If you search on r/localllama, there are people who have improvised builds with eg 8x GPUs. Takes multiple power supplies and server mainboards. And some let the GPUs sit openly on wooden racks - not sure that’s good for longevity?

BTW a Mac wouldn’t be able to run a model with 120GB requirements, 8GB for the rest is likely too tight a fit.

hmottestad · 2025-01-28T20:48:35 1738097315

Mac Studio has up to 196 GB of memory.

sgt · 2025-01-26T22:01:55 1737928915

Agreed - it's probably not unreasonable. So are the M4 Macs becoming the de-facto solution to running an LLM locally? Due to the insane 800 GB/sec internal bandwidth of Apple Silicon at its best?

simonw · 2025-01-26T22:10:26 1737929426

The advantage the Macs have is that they can share RAM between GPU and CPU, and GPU-accessible RAM is everything when you want to run a decent sized LLM.

The problem is that most ML models are released for NVIDIA CUDA. Getting them to work on macOS requires translating them, usually to either GGUF (the llama.cpp format) or MLX (using Apple's own MLX array framework).

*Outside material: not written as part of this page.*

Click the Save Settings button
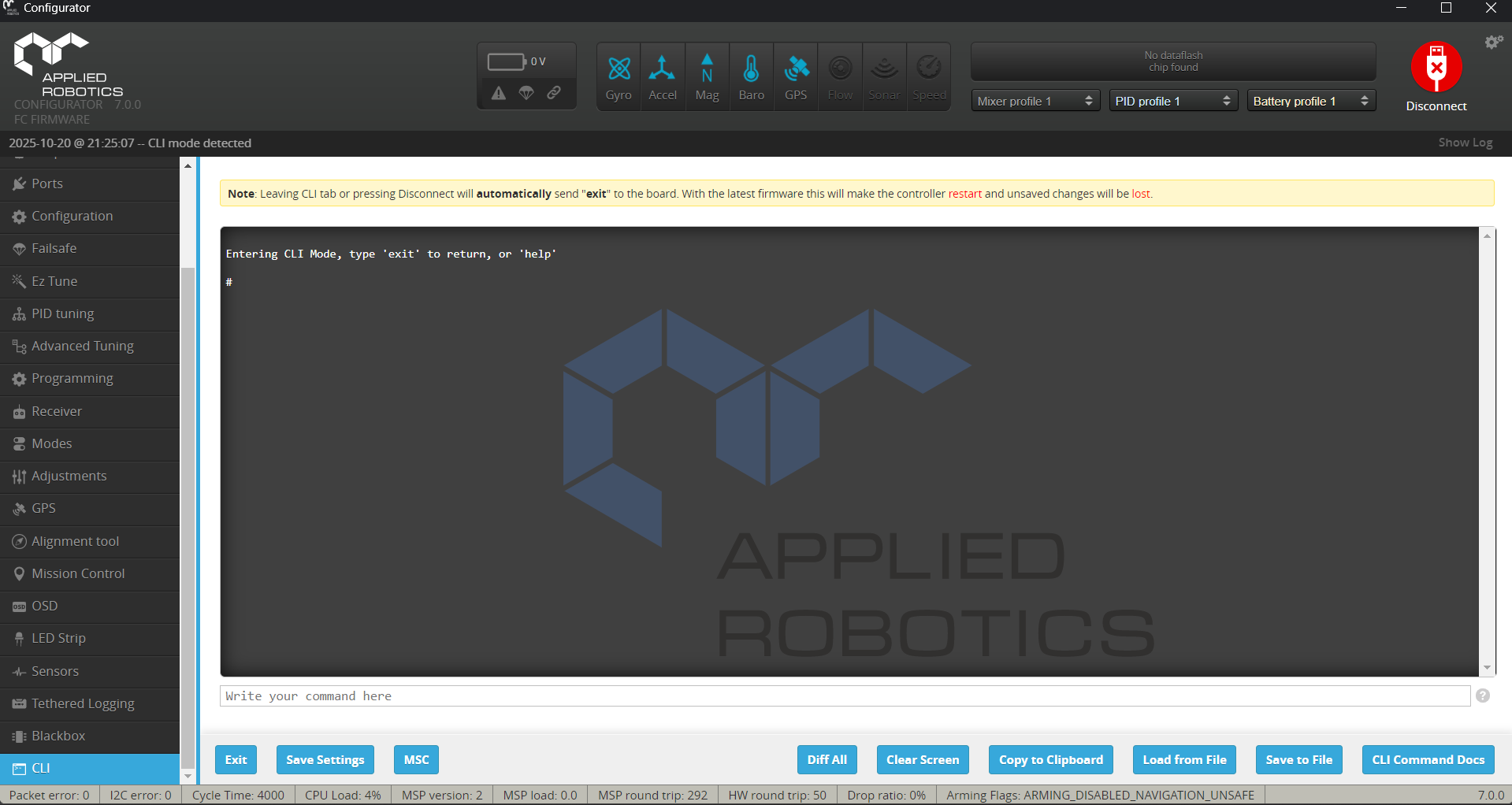 click(325, 759)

As such, as a Mac user I remain envious of people with NVIDIA/CUDA rigs with decent amounts of VRAM.

The NVIDIA "Digits" product may change things when it ships: https://www.theverge.com/2025/1/6/24337530/nvidia-ces-digits... - it may become the new cheapest convenient way to get 128GB of GPU-accessible RAM for running models.

manmal · 2025-01-26T22:03:45 1737929025

No they are lacking compute power to be great at inference.

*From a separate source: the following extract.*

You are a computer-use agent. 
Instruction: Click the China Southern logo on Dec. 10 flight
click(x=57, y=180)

simonw · 2025-01-26T22:07:12 1737929232

Can you back that up?

manmal · 2025-01-27T07:53:10 1737964390

One 3090 seems to be equivalent to one M3 Max at inference: https://www.reddit.com/r/LocalLLaMA/s/BaoKxHj8ww

There are many such threads on Reddit. M4 Max is incrementally faster, maybe 20%. Even if you factor in electricity costs, a 2x 3090 setup is IMO the sweet spot, cost/benefit wise.

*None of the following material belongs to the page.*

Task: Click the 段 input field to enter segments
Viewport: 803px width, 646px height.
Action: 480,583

And it’s maybe a zany line of argumentation, but 2x 3090 use 10x the power of an M4 Max. While the M4 is maybe the most efficient setup out there, it’s not nearly 10x as efficient. That’s IMO where the lack of compute power comes from.

sgt · 2025-01-27T12:37:33 1737981453

What is the GPU memory on that 3090?

manmal · 2025-01-27T13:43:34 1737985414

24GB VRAM. Using multiple ones scales well because models can be split by layers, and run in a pipelined fashion.

varispeed · 2025-01-27T21:49:39 1738014579

I am talking about the times where you were only limited by your imagination and skills. All you needed was a laptop and few hundred bucks for servers. Now, to compete, you would need magnitudes more cash. You can still do some things, but you are at a mercy of AI providers that they can cut you off on a whim.

cma · 2025-01-26T22:23:00 1737930180

Not much more than something like a used jetski, but possibly depreciates even faster.

sbarre · 2025-01-26T20:28:35 1737923315

I mean... when has this not been the case?

Technology has never been class-agnostic or universally accessible.

Even saying that, I would argue that there is more, not less, technology that is accessible to more people today than there ever has been.